# Transit Stop Dispersion

April 17th, 2014

This is a histogram showing the distance from every stop on every line in each direction to it’s nearest neighbor on the same line in the same direction. That’s the complicated way of saying: How far is every bus stop from it’s nearest neighbor?

Some basic stats:
Minimum = 56 feet
Maximum = 66,125 feet (12.52 miles)
Mean = 589 feet
Median = 476 feet

That massive 12-mile outlier is the 82X, which seems to have only one stop at it’s terminus in Eastgate after picking people up downtown. The next largest value is 8,484 feet for a pair of stops on the 30X.

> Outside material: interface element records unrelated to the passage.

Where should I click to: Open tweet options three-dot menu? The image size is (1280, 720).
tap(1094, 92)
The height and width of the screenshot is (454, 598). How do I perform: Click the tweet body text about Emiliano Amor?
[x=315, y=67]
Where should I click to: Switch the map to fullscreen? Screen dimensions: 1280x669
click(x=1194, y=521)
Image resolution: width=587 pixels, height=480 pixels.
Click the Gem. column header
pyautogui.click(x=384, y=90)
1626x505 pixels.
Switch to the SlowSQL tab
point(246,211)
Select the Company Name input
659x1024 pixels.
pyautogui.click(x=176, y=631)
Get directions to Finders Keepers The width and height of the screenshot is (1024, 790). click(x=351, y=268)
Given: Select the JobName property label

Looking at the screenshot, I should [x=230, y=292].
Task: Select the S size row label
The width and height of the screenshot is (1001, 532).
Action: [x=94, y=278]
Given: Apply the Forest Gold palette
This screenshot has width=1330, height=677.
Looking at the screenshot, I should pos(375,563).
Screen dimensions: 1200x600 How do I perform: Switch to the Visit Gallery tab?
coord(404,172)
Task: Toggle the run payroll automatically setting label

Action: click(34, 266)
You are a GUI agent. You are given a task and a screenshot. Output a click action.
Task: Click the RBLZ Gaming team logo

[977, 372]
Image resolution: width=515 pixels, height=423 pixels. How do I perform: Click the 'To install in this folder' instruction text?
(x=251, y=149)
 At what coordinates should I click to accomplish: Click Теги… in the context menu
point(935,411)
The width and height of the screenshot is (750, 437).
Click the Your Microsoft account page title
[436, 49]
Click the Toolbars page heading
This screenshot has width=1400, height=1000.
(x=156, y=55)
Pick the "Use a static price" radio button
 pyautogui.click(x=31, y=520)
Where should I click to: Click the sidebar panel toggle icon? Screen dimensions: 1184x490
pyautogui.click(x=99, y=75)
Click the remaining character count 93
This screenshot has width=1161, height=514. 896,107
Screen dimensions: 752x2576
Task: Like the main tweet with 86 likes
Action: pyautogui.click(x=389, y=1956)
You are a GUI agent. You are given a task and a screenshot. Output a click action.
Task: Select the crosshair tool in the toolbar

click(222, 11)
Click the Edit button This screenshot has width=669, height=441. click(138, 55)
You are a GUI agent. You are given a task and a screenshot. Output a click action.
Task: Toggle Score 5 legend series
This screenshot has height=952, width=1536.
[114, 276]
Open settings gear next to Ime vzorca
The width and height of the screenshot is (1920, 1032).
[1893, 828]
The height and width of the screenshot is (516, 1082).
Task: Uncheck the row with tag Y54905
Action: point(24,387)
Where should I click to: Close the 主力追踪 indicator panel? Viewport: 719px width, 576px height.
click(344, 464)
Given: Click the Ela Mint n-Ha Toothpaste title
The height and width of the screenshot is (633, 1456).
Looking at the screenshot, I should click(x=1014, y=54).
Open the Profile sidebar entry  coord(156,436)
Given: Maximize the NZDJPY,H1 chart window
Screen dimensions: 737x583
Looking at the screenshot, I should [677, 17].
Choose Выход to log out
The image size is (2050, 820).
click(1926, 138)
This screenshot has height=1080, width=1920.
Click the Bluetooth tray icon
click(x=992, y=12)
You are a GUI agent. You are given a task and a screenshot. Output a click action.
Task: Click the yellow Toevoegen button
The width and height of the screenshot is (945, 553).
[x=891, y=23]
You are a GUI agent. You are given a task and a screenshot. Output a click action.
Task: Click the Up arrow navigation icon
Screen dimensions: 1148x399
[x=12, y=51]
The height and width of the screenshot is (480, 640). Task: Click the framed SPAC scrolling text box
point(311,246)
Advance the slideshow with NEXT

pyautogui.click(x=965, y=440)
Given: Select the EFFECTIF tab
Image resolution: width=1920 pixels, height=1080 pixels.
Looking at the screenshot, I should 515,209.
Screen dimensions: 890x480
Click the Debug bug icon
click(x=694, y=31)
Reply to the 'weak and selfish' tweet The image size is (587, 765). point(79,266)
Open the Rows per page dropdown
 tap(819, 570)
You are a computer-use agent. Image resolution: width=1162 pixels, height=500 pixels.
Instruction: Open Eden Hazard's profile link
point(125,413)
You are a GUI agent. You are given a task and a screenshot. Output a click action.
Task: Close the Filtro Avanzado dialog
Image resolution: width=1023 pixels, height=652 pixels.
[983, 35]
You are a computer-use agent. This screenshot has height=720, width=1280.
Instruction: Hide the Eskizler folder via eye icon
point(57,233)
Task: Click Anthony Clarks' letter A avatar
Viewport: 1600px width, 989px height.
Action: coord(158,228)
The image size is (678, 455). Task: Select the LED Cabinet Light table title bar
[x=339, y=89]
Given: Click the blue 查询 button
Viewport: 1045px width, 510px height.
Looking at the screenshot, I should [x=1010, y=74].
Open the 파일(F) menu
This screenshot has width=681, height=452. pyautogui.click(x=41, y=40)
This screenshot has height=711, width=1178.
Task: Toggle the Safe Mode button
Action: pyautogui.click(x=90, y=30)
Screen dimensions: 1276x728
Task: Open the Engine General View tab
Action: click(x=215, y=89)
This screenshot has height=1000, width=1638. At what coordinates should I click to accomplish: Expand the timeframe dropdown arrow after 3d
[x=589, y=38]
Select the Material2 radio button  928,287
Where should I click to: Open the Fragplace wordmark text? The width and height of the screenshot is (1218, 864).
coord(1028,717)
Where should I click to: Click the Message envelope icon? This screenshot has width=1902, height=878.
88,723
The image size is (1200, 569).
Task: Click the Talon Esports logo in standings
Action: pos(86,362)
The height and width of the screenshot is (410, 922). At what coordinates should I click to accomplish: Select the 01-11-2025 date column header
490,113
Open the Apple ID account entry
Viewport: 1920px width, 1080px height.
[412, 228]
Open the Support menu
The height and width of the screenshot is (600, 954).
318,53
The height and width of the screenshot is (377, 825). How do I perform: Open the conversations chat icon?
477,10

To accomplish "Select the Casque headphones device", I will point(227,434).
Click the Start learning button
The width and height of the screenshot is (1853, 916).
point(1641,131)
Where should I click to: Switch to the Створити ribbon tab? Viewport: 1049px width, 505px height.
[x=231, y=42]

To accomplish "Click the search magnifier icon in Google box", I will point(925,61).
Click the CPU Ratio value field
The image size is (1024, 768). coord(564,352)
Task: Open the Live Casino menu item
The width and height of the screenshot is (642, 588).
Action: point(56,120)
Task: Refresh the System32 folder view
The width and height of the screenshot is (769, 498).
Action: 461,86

I think it would be interesting to see how this distribution compares to TANK and some agencies in other cities…though that analysis will have to wait until after exam week. Unless anyone cares to get a head start on me! It wouldn’t be hard to do using GTFS data and the following code.

POSTGIS SQL code:

``````-- how far away is the nearest stop in this line and direction?
WITH stop_matrix AS (
SELECT
a.line,
a.stop_id AS s1,
b.stop_id AS s2,
a.direction,
a.the_geom <-> b.the_geom AS dist -- geometry unit is feet(EPSG:3735)
FROM
stops_table AS a,
stops_table AS b
WHERE a.line = b.line AND a.direction = b.direction ),
SELECT
s1,
line,
direction,
MIN(dist) AS mindist
FROM stop_matrix
WHERE s1 != s2 -- or else we'll get zeros
GROUP BY s1, line, direction ;  -- aggregate at the level of stops``````

### 4 responses to “Transit Stop Dispersion”

1. Jeffrey Bridgman says:

It’d be neat to see what San Francisco’s Muni looks like. I think as part of their transit effectiveness program they’ve been reducing the spaces between stops, because no one wants to ride a bus that stops every two blocks all the way across town…

2. Tim Bender says:

Absolutely amazing. It would be interesting as well to see how far stop x is from x+1 in minutes; you have the data in the feed.

• Nate Wessel says:

It would be interesting to see how well correlated time-distance is to space distance when looking at unique segments. It could also be interesting to regress time-distance on space-distance and deviate the actual from the expected values…the residuals might then make an interesting map…if the results were beyond the obvious. But knowing SORTA’s schedule data at least, this might not prove really interesting until real-time data is available. If I recall, most of the stops between timepoints looked like pretty rough estimates (many values rounded to whole minutes)

Perhaps I might compare the distribution of errors across agencies, giving a comparative distribution of speeds relative to some agency mean. That could give an interesting look at the ratio of local to express services/limited services.